My comments and feedback (no mark reductions):
- The use of Exception classes is well done. However often the point of custom Exception classes is to avoid having to specify detailed messages in the constructor. For example you could create InvalidCommandException with a constructor of only the command name. Then either the Exception class itself or an error handler class could translate these into readable error messages. This lets you avoid repeating detailed messages in the case of when the same Exception class is reused multiple times.
==== Javadoc ==== [up to -3]
Mark: -1
Mark reductions:
- You need to comment instance variables and their purposes. (-1)
Positive feedback:
- Overall well written Javadoc.
==== Testing ==== [up to -6]
Mark: 0
Positive feedback:
- Overall very thorough testing. Very good use of Exceptions and @Before/@After tags.
My comments and feedback (no mark reductions):
- Some of your test cases are questionable. Why are many of them testing the constructor?
==== Correctness ==== [up to -6]
Mark: -1.5
Mark reductions:
- "popd", "history" and "pwd" require arguments in your code, when they should not need one (-0.5)

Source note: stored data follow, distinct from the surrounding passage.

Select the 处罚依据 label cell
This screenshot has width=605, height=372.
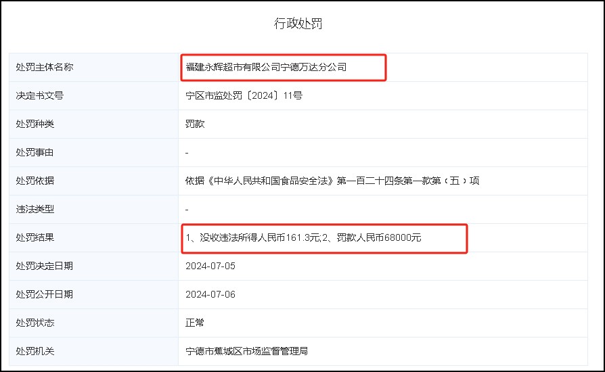[35, 181]
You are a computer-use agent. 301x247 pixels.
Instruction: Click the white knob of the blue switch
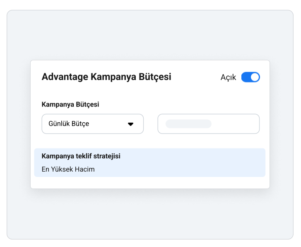click(x=255, y=77)
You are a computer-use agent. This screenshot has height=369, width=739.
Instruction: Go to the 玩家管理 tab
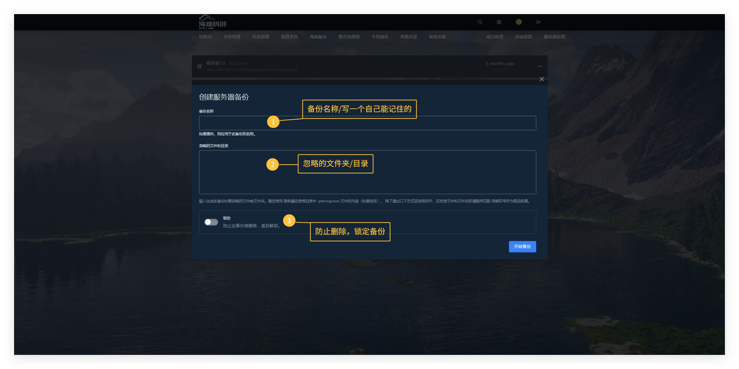tap(261, 37)
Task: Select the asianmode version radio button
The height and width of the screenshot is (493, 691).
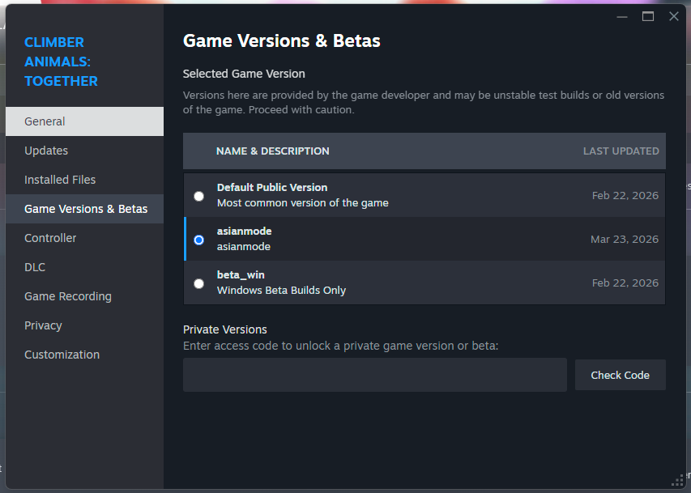Action: point(199,240)
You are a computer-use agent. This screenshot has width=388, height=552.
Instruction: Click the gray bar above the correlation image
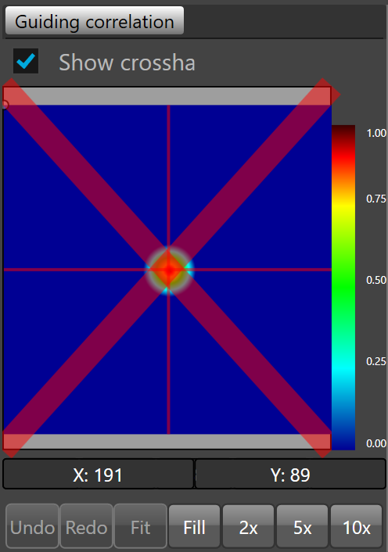(167, 96)
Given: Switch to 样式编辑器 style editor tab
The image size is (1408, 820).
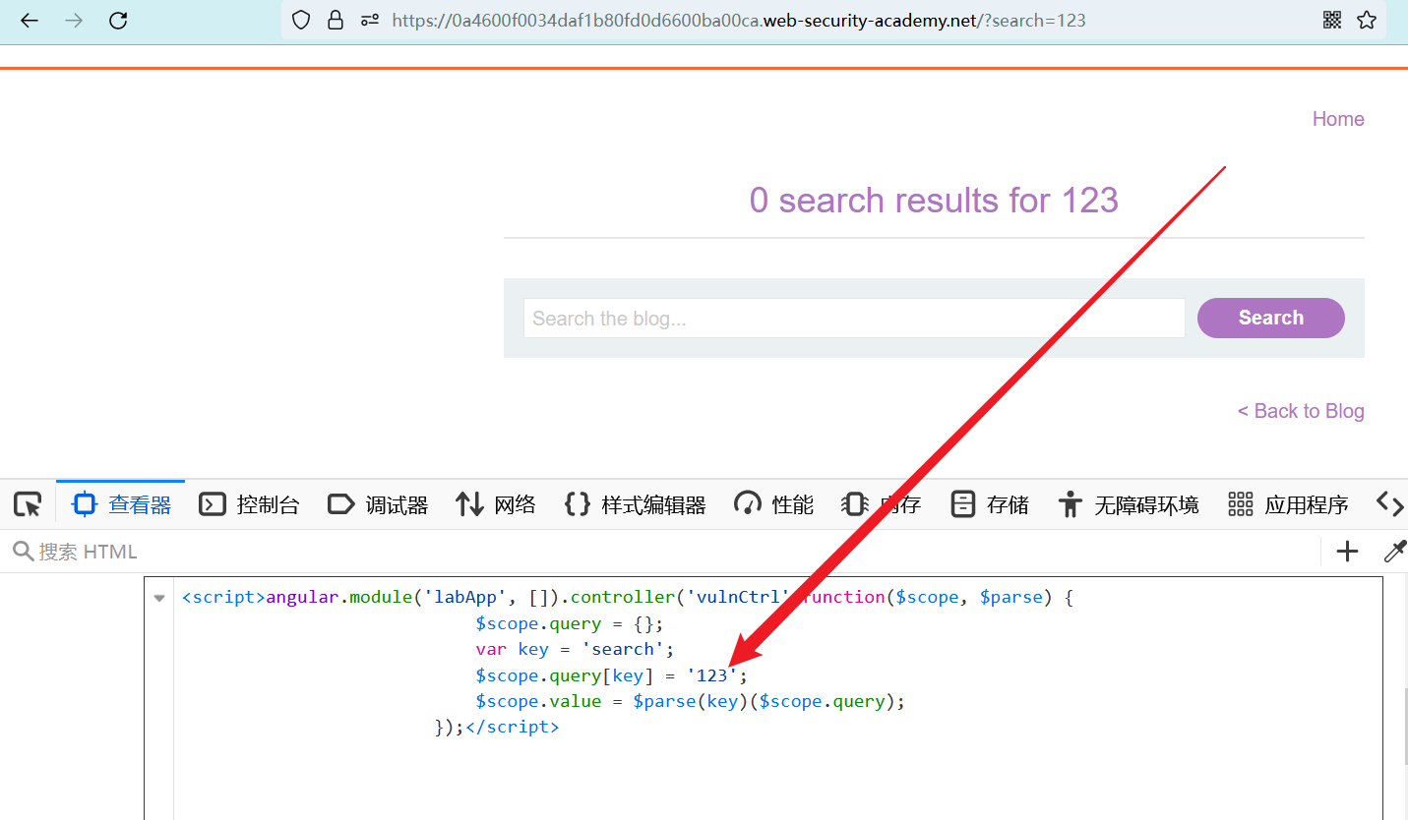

Test cases failed (-0.25 * 4 = -1 total):
1) Echoing and creating a new file given an absolute path.
mkdir newFolder
echo “Hello” > /newFolder/file.txt
cat /newFolder/file.txt
Result: It should create a file called file.txt inside newFolder with Hello as the contents.
Actual: cat command throws an error on absolute paths.
2) Listing multiple files
ls file.txt . newFolder
Result: It should print file.txt, the current directory contents and the contents of newFolder.

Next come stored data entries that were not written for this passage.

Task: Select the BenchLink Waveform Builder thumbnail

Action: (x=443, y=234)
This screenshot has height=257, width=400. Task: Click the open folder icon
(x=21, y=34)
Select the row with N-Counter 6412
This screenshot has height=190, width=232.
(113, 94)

Actual: ls only accepts one argument.
3) Cat with multiple arguments + whitespace:
echo “Bye” >> file2.txt
cat file.txt file2.txt
Result: It should print the contents of both files.

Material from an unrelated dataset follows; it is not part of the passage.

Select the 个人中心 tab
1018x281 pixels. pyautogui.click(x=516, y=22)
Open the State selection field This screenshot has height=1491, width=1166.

Actual: cat only prints the last argument.
4) Exit with whitespace
exit
Result: It should exit the program successfully and not throw an error.
Actual: Throws an error.
Positive feedback:
- You have very informative error messages. Well done.
My comments and feedback (no mark reductions):
- The exception is "echo" which does not have informative error messages. (Creating a file often just prints "l" to the console, and putting something like 'echo "" >> file > file2' does not return an error message)
- "history -1" should also print an error message.